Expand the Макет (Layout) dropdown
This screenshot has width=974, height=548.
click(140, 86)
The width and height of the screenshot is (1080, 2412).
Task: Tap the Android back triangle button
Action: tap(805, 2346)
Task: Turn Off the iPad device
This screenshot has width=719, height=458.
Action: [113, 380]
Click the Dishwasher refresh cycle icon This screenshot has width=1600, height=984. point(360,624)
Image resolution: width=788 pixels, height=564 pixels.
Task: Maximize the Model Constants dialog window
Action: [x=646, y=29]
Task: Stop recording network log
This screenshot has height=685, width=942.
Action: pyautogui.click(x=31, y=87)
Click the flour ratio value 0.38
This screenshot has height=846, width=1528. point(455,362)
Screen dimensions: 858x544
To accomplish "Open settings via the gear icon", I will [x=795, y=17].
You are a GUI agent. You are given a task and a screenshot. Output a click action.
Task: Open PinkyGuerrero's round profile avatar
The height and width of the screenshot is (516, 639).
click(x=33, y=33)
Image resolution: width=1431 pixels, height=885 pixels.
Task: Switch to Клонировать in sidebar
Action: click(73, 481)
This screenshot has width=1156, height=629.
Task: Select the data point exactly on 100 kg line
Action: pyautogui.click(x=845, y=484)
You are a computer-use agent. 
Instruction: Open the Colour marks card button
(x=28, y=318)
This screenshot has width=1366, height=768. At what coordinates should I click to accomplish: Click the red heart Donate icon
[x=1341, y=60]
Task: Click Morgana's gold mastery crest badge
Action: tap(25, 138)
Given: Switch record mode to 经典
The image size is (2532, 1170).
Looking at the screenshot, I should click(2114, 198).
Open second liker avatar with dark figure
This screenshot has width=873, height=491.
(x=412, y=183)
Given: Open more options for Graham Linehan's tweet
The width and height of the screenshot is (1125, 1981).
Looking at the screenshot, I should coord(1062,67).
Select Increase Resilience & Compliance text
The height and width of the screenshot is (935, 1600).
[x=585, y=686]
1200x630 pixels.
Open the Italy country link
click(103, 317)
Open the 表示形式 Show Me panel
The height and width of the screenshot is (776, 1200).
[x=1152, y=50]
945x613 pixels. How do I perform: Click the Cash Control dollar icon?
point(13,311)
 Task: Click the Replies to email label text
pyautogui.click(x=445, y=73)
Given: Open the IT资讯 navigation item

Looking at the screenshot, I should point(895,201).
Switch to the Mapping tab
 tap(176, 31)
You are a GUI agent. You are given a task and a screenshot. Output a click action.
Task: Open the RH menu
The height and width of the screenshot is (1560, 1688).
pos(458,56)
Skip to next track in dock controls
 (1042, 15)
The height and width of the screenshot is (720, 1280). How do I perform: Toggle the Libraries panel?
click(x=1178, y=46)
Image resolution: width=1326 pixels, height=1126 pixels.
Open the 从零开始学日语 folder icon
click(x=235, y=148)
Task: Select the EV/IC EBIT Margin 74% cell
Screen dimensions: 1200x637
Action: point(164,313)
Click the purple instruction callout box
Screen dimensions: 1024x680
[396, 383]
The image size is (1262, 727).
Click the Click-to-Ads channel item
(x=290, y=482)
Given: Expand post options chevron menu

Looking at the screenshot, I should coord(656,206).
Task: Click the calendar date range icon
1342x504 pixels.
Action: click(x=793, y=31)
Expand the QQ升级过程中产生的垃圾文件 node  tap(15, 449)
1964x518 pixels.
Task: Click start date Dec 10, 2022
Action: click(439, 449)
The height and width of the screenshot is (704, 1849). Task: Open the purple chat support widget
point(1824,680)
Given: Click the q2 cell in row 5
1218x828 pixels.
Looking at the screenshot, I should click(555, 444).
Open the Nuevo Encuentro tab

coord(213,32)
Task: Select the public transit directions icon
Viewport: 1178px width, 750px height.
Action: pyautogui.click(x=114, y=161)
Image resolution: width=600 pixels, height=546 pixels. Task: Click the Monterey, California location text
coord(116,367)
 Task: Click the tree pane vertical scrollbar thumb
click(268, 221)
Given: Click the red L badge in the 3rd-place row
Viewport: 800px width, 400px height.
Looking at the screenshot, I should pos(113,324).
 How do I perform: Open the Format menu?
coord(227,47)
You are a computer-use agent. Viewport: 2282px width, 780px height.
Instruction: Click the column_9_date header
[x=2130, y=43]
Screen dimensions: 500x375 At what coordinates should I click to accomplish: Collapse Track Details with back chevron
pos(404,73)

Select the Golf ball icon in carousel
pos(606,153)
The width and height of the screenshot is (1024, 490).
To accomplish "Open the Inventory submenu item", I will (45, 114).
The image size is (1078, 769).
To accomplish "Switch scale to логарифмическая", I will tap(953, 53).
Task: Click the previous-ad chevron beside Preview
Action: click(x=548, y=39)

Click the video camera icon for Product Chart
····················
# How to complete this task:
Provide a faithful, complete copy of the entries above.

# The completed task:
Expand the Макет (Layout) dropdown
This screenshot has width=974, height=548.
click(140, 86)
The width and height of the screenshot is (1080, 2412).
Task: Tap the Android back triangle button
Action: tap(805, 2346)
Task: Turn Off the iPad device
This screenshot has width=719, height=458.
Action: [113, 380]
Click the Dishwasher refresh cycle icon This screenshot has width=1600, height=984. point(360,624)
Image resolution: width=788 pixels, height=564 pixels.
Task: Maximize the Model Constants dialog window
Action: [x=646, y=29]
Task: Stop recording network log
This screenshot has height=685, width=942.
Action: pyautogui.click(x=31, y=87)
Click the flour ratio value 0.38
This screenshot has height=846, width=1528. point(455,362)
Screen dimensions: 858x544
To accomplish "Open settings via the gear icon", I will [x=795, y=17].
You are a GUI agent. You are given a task and a screenshot. Output a click action.
Task: Open PinkyGuerrero's round profile avatar
The height and width of the screenshot is (516, 639).
click(x=33, y=33)
Image resolution: width=1431 pixels, height=885 pixels.
Task: Switch to Клонировать in sidebar
Action: click(73, 481)
This screenshot has width=1156, height=629.
Task: Select the data point exactly on 100 kg line
Action: pyautogui.click(x=845, y=484)
You are a computer-use agent. 
Instruction: Open the Colour marks card button
(x=28, y=318)
This screenshot has width=1366, height=768. At what coordinates should I click to accomplish: Click the red heart Donate icon
[x=1341, y=60]
Task: Click Morgana's gold mastery crest badge
Action: tap(25, 138)
Given: Switch record mode to 经典
The image size is (2532, 1170).
Looking at the screenshot, I should click(2114, 198).
Open second liker avatar with dark figure
This screenshot has width=873, height=491.
(x=412, y=183)
Given: Open more options for Graham Linehan's tweet
The width and height of the screenshot is (1125, 1981).
Looking at the screenshot, I should coord(1062,67).
Select Increase Resilience & Compliance text
The height and width of the screenshot is (935, 1600).
[x=585, y=686]
1200x630 pixels.
Open the Italy country link
click(103, 317)
Open the 表示形式 Show Me panel
The height and width of the screenshot is (776, 1200).
[x=1152, y=50]
945x613 pixels. How do I perform: Click the Cash Control dollar icon?
point(13,311)
 Task: Click the Replies to email label text
pyautogui.click(x=445, y=73)
Given: Open the IT资讯 navigation item

Looking at the screenshot, I should point(895,201).
Switch to the Mapping tab
 tap(176, 31)
You are a GUI agent. You are given a task and a screenshot. Output a click action.
Task: Open the RH menu
The height and width of the screenshot is (1560, 1688).
pos(458,56)
Skip to next track in dock controls
 (1042, 15)
The height and width of the screenshot is (720, 1280). How do I perform: Toggle the Libraries panel?
click(x=1178, y=46)
Image resolution: width=1326 pixels, height=1126 pixels.
Open the 从零开始学日语 folder icon
click(x=235, y=148)
Task: Select the EV/IC EBIT Margin 74% cell
Screen dimensions: 1200x637
Action: point(164,313)
Click the purple instruction callout box
Screen dimensions: 1024x680
[396, 383]
The image size is (1262, 727).
Click the Click-to-Ads channel item
(x=290, y=482)
Given: Expand post options chevron menu

Looking at the screenshot, I should coord(656,206).
Task: Click the calendar date range icon
1342x504 pixels.
Action: click(x=793, y=31)
Expand the QQ升级过程中产生的垃圾文件 node  tap(15, 449)
1964x518 pixels.
Task: Click start date Dec 10, 2022
Action: click(439, 449)
The height and width of the screenshot is (704, 1849). Task: Open the purple chat support widget
point(1824,680)
Given: Click the q2 cell in row 5
1218x828 pixels.
Looking at the screenshot, I should click(555, 444).
Open the Nuevo Encuentro tab

coord(213,32)
Task: Select the public transit directions icon
Viewport: 1178px width, 750px height.
Action: pyautogui.click(x=114, y=161)
Image resolution: width=600 pixels, height=546 pixels. Task: Click the Monterey, California location text
coord(116,367)
 Task: Click the tree pane vertical scrollbar thumb
click(268, 221)
Given: Click the red L badge in the 3rd-place row
Viewport: 800px width, 400px height.
Looking at the screenshot, I should pos(113,324).
 How do I perform: Open the Format menu?
coord(227,47)
You are a computer-use agent. Viewport: 2282px width, 780px height.
Instruction: Click the column_9_date header
[x=2130, y=43]
Screen dimensions: 500x375 At what coordinates should I click to accomplish: Collapse Track Details with back chevron
pos(404,73)

Select the Golf ball icon in carousel
pos(606,153)
The width and height of the screenshot is (1024, 490).
To accomplish "Open the Inventory submenu item", I will (45, 114).
The image size is (1078, 769).
To accomplish "Switch scale to логарифмическая", I will tap(953, 53).
Task: Click the previous-ad chevron beside Preview
Action: click(x=548, y=39)

Click the video camera icon for Product Chart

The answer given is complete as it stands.